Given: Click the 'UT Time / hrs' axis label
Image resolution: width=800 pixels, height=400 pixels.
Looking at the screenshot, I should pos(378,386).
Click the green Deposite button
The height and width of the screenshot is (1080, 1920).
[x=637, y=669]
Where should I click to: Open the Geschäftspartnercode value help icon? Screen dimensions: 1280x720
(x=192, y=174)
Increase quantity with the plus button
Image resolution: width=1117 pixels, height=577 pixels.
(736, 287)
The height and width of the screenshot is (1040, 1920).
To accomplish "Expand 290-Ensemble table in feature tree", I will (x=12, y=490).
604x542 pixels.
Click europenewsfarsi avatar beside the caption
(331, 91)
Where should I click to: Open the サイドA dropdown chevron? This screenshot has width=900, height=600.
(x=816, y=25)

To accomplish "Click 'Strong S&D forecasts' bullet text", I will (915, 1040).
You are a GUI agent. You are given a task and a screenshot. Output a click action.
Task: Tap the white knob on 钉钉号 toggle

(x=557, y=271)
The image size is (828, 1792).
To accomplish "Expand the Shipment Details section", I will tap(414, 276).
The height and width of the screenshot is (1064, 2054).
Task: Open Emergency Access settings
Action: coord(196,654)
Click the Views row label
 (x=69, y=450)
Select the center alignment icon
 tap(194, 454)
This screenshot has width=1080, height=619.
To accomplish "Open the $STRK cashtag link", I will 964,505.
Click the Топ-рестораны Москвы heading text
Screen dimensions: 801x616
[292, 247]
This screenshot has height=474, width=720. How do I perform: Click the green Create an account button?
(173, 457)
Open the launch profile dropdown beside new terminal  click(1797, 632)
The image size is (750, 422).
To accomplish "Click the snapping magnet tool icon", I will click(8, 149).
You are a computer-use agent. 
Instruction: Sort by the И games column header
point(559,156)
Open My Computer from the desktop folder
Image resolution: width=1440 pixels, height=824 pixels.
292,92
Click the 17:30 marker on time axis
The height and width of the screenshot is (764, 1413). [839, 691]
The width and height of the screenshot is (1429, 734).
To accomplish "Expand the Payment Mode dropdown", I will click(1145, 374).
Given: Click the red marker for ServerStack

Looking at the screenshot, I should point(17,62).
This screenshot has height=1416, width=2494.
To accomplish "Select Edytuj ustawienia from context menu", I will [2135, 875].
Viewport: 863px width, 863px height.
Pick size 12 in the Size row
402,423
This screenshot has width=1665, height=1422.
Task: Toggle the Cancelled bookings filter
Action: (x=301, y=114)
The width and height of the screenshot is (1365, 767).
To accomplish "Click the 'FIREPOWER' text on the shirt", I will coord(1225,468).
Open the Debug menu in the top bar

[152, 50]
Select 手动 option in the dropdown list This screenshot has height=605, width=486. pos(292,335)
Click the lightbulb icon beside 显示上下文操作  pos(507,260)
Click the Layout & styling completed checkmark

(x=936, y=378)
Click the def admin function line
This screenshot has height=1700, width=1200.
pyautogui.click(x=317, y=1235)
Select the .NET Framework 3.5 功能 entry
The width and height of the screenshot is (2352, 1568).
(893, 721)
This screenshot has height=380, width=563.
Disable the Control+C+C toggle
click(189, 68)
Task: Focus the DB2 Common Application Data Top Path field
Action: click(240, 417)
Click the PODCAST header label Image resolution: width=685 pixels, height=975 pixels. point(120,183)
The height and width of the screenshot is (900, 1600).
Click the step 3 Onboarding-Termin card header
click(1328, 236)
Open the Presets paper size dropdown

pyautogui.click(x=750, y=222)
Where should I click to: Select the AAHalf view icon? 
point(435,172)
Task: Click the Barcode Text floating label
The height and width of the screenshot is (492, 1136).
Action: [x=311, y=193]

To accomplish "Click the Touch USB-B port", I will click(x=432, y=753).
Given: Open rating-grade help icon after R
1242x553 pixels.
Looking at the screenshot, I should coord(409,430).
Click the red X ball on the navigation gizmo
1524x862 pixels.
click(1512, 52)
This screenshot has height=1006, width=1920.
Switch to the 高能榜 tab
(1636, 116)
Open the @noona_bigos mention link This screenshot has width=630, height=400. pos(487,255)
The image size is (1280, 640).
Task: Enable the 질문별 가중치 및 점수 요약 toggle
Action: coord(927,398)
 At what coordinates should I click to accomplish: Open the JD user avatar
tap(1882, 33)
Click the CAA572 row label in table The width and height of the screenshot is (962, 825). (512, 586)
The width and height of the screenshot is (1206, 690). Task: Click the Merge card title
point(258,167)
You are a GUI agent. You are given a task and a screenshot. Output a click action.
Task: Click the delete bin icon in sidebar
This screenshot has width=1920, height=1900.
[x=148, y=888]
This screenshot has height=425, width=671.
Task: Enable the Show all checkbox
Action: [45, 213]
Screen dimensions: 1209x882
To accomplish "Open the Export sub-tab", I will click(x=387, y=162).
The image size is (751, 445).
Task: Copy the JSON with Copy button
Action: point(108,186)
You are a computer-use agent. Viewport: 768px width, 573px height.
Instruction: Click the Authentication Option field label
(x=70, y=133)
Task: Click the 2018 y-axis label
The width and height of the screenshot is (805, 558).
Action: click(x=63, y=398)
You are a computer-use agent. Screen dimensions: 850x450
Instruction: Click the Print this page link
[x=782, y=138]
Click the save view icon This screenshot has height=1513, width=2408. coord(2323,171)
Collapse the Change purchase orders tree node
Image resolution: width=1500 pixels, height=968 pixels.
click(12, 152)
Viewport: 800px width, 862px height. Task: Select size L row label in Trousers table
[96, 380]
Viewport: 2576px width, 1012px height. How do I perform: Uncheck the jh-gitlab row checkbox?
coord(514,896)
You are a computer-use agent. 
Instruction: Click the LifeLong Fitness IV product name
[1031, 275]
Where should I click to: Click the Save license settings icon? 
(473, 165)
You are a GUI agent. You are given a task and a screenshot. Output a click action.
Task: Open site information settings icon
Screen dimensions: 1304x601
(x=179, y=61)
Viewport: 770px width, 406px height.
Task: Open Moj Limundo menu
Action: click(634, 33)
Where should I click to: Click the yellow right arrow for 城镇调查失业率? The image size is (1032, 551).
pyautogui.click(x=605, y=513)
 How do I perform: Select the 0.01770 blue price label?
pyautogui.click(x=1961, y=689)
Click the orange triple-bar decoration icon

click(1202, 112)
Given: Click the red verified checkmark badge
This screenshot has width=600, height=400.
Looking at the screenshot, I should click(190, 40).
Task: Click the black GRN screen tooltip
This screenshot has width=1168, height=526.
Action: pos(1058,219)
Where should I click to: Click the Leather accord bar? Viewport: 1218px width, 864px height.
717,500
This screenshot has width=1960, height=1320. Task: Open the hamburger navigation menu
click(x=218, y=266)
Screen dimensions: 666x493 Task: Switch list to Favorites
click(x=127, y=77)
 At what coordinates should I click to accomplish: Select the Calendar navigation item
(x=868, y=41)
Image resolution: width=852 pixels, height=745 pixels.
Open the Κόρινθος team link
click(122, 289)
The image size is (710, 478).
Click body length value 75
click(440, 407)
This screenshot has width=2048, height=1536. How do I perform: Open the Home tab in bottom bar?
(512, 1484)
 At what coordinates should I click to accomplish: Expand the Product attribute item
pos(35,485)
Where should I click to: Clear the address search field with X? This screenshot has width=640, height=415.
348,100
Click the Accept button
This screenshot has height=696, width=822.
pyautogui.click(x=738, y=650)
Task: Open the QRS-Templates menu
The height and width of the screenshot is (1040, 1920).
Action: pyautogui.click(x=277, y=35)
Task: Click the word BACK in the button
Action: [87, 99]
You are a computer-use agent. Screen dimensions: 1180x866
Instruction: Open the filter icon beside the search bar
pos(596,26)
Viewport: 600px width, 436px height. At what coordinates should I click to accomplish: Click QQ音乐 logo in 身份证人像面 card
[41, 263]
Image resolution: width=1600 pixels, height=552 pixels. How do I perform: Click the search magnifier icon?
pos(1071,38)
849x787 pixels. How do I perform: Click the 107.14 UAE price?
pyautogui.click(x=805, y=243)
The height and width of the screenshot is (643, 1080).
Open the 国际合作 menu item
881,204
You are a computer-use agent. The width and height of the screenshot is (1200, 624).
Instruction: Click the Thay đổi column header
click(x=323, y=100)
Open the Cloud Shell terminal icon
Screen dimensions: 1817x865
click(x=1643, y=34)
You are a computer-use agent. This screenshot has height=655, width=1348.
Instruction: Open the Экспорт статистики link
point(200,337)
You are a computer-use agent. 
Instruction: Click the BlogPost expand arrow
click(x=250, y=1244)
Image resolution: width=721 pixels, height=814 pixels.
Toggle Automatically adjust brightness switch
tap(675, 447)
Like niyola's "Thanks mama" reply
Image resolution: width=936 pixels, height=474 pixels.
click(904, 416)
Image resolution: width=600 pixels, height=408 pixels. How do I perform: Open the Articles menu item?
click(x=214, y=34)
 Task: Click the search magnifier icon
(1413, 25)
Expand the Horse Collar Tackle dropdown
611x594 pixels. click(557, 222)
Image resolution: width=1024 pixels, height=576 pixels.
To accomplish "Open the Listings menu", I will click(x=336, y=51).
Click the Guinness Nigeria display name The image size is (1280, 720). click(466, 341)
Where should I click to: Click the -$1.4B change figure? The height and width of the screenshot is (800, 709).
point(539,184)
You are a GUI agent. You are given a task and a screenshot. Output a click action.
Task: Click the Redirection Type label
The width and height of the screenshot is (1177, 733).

+++

Please return everything from the start of the listing down to and including the line that contains "[x=637, y=669]", with each line unchanged.

Answer to this exercise =>
Given: Click the 'UT Time / hrs' axis label
Image resolution: width=800 pixels, height=400 pixels.
Looking at the screenshot, I should pos(378,386).
Click the green Deposite button
The height and width of the screenshot is (1080, 1920).
[x=637, y=669]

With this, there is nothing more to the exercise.